## Exercise details
From the line containing "Screen dimensions: 1323x1460" to the end of the records below, both included, every line should be repeated exactly; pictures should be dropped.
● ● ●
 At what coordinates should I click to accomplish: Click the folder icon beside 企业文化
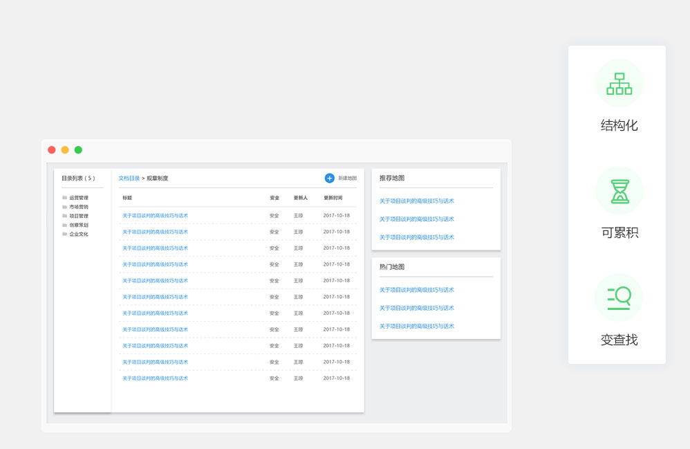(65, 234)
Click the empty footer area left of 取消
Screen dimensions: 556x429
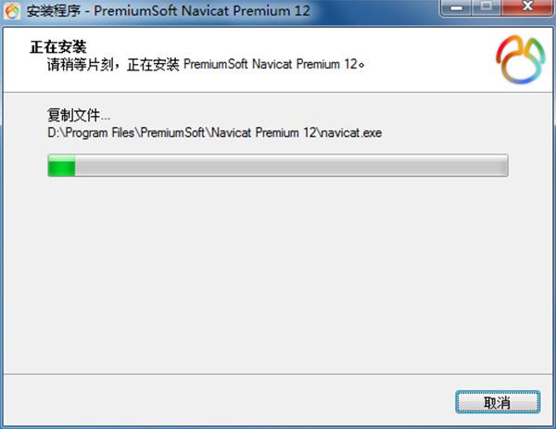point(227,400)
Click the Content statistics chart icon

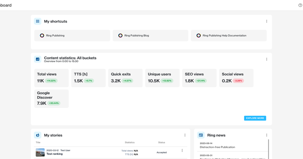(37, 59)
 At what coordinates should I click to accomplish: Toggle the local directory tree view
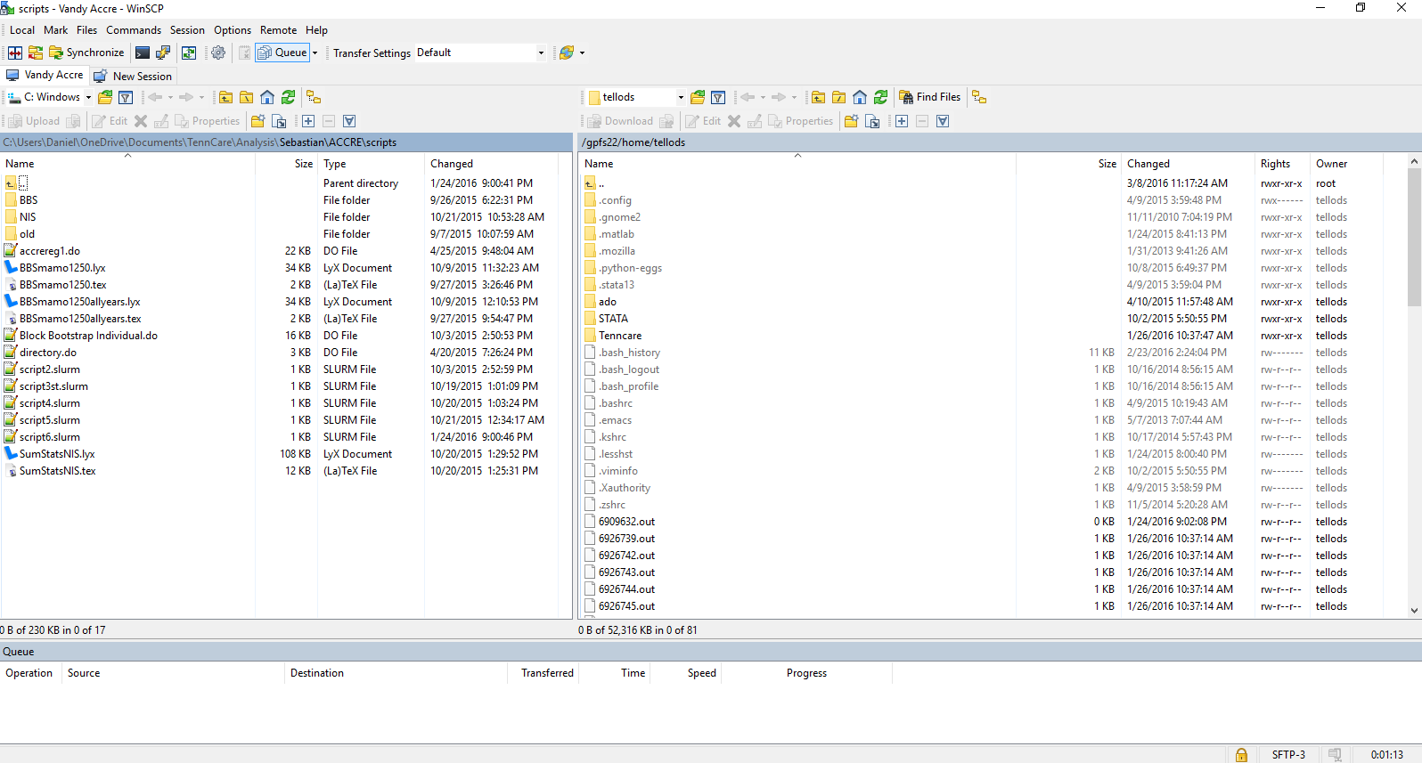pos(314,97)
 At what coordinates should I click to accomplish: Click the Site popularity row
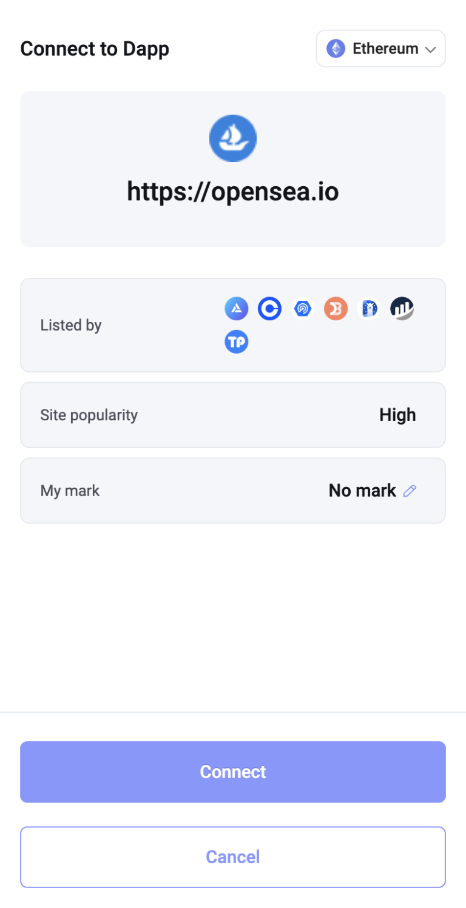233,415
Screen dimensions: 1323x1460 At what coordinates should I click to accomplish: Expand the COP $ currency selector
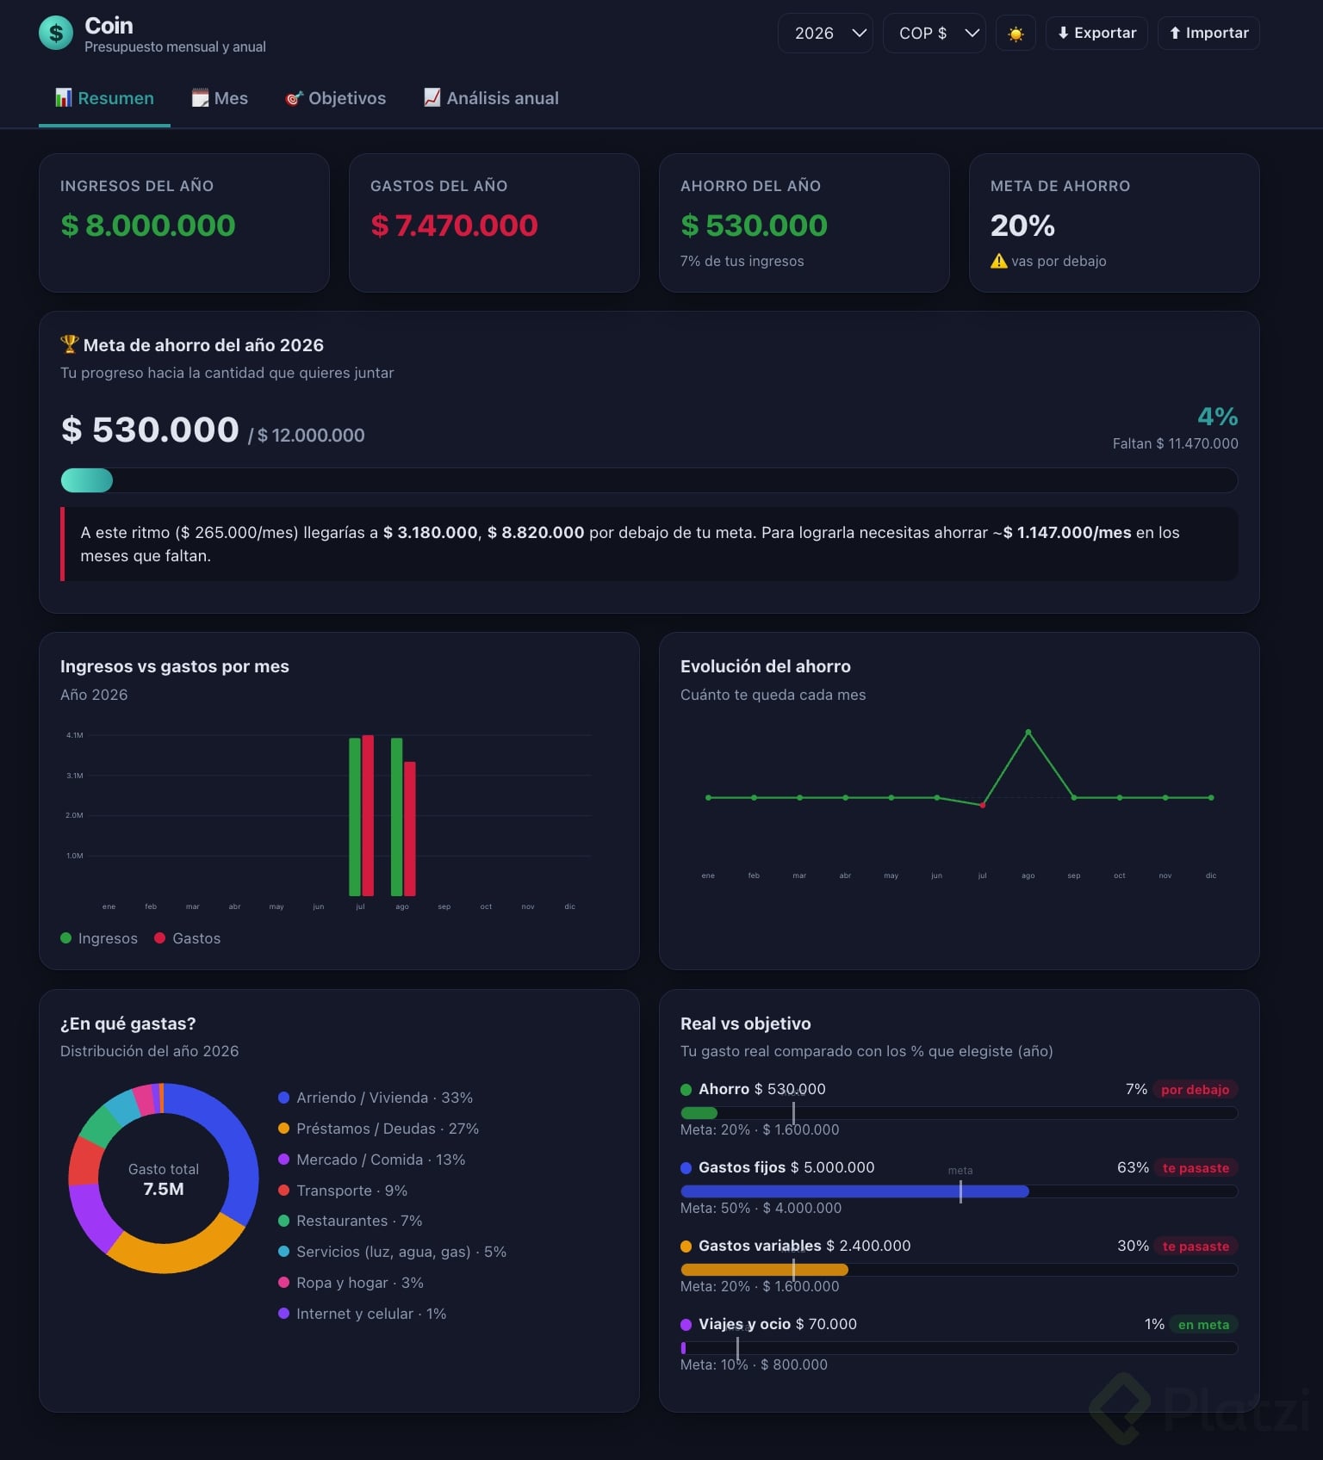[934, 34]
● ● ●
## Reply
Screen dimensions: 1323x1460 At what coordinates should I click to accomplish: Expand the COP $ currency selector
[934, 34]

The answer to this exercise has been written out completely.